What is being asked:
Reproduce the passage of the mailing-list reply on glibc locales below, from "Petter Reinholdtsen has" to "their locale information.".

Selected excerpt:
* start *
On Mon, 2005-02-14 at 18:14, Edward H. Trager wrote:
> Hi,
> 
> I posted the following on the [EMAIL PROTECTED] mailing list
> which I suppose is the best place for it.  But perhaps followers on this list
> have some insight on these questions, so I thought I would ask here too:
> 
> 
> I see that the recently-released glibc-2.3.4 has about 189 locales.
> In comparision, CLDR 1.2 has I believe 231 locales in it.
> 
> Can someone please clarify for me the following simple questions:
> 
> 1) What is the current origin of the 189 locales in glibc-2.3.4? Are these
>   still the set of accrued locale data from glibc, or have these data already
>   been influenced/augmented by the CLDR/ICU locale data?

I believe the glibc locales are individual submissions from the
respective countries. I think there is a bit of "reinvention of the
wheel", as people have to show in some cases what is the official
convention to represent data (like am_pm format, date format, etc).

Per http://sources.redhat.com/ml/libc-locales/2005-q1/msg00002.html
it looks that there is a bottleneck in the processing of bug reports and
updates to the glibc registry.

Petter Reinholdtsen has done a very good job to act as some sort of an
intermediary between the glibc maintainers and the individuals that want
to update their locale information.
* end *
Information supplied:
* start *
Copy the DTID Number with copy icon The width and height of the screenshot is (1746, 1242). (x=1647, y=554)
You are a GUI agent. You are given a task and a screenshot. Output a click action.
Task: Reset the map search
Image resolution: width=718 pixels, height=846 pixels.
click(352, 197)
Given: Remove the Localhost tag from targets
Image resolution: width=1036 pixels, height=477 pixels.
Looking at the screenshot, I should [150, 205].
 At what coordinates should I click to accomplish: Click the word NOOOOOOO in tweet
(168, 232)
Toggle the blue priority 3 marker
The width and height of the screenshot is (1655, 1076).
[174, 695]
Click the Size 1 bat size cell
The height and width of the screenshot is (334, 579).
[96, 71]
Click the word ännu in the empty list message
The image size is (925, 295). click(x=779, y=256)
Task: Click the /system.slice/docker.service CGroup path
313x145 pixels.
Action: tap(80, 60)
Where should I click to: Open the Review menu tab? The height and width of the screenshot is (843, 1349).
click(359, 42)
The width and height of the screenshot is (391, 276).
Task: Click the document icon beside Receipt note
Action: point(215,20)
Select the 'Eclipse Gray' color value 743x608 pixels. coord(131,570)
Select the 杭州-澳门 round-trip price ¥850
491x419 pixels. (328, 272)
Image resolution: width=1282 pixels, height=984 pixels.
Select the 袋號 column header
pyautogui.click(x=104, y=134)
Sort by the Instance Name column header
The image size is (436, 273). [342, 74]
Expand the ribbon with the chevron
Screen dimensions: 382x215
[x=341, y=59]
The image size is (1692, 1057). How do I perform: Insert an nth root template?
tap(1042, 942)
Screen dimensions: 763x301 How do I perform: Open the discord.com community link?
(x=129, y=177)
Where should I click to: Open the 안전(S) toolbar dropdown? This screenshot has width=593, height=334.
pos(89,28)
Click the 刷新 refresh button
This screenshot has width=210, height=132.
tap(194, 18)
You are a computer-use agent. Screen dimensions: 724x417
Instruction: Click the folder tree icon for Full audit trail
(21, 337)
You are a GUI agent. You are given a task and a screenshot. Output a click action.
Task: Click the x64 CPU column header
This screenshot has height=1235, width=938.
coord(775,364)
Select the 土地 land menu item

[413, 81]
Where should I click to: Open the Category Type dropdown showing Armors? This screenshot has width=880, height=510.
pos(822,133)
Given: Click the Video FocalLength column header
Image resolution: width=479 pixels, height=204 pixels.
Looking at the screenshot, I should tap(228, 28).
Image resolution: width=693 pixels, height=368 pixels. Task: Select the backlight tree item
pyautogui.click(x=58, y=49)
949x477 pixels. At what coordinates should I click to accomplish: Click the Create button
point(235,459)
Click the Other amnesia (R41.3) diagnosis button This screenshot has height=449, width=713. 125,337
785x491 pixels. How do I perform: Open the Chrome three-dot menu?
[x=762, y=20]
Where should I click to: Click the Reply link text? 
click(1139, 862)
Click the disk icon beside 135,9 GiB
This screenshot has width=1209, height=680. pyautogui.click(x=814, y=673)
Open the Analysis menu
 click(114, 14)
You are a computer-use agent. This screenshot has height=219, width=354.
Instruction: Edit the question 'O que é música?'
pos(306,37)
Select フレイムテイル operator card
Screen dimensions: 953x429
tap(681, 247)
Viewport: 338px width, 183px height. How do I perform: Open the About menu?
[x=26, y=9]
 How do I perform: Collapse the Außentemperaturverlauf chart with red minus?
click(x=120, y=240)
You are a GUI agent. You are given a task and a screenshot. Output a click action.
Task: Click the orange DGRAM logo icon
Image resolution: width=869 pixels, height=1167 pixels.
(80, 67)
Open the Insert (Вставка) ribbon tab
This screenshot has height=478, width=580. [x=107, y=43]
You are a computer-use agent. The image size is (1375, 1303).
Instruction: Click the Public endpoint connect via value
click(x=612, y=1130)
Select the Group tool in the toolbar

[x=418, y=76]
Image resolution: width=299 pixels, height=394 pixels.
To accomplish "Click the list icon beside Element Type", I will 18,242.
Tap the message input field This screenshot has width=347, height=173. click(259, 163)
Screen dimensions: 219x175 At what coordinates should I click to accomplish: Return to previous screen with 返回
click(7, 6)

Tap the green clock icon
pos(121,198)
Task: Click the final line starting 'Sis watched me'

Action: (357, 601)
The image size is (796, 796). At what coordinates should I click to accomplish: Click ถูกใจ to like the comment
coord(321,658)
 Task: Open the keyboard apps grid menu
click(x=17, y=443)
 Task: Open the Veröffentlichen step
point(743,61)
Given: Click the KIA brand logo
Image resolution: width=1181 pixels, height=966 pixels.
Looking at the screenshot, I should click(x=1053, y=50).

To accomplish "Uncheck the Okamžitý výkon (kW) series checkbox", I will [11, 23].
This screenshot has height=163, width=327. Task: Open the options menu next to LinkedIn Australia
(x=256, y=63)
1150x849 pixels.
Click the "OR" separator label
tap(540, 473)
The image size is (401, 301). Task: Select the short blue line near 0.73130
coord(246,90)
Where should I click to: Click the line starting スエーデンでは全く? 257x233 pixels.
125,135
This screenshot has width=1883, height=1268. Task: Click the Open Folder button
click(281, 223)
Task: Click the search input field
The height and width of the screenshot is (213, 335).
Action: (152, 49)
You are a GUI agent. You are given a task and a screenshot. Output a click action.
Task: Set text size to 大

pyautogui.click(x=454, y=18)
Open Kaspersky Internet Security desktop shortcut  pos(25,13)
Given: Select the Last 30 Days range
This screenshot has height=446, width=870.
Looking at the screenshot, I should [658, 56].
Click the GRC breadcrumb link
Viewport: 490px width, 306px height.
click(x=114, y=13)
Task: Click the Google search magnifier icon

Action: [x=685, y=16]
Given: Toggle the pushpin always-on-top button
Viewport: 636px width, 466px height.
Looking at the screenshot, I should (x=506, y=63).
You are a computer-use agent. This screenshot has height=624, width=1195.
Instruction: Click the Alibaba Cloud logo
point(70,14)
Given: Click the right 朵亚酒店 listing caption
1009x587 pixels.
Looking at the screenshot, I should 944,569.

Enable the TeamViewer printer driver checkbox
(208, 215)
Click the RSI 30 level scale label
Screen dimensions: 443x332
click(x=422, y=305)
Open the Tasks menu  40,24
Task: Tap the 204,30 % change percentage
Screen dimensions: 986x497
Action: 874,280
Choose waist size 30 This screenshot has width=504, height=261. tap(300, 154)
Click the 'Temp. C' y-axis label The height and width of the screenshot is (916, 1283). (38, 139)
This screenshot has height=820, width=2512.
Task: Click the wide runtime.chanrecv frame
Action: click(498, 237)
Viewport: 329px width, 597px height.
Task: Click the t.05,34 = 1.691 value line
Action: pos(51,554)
* end *
The answer:
Petter Reinholdtsen has done a very good job to act as some sort of an
intermediary between the glibc maintainers and the individuals that want
to update their locale information.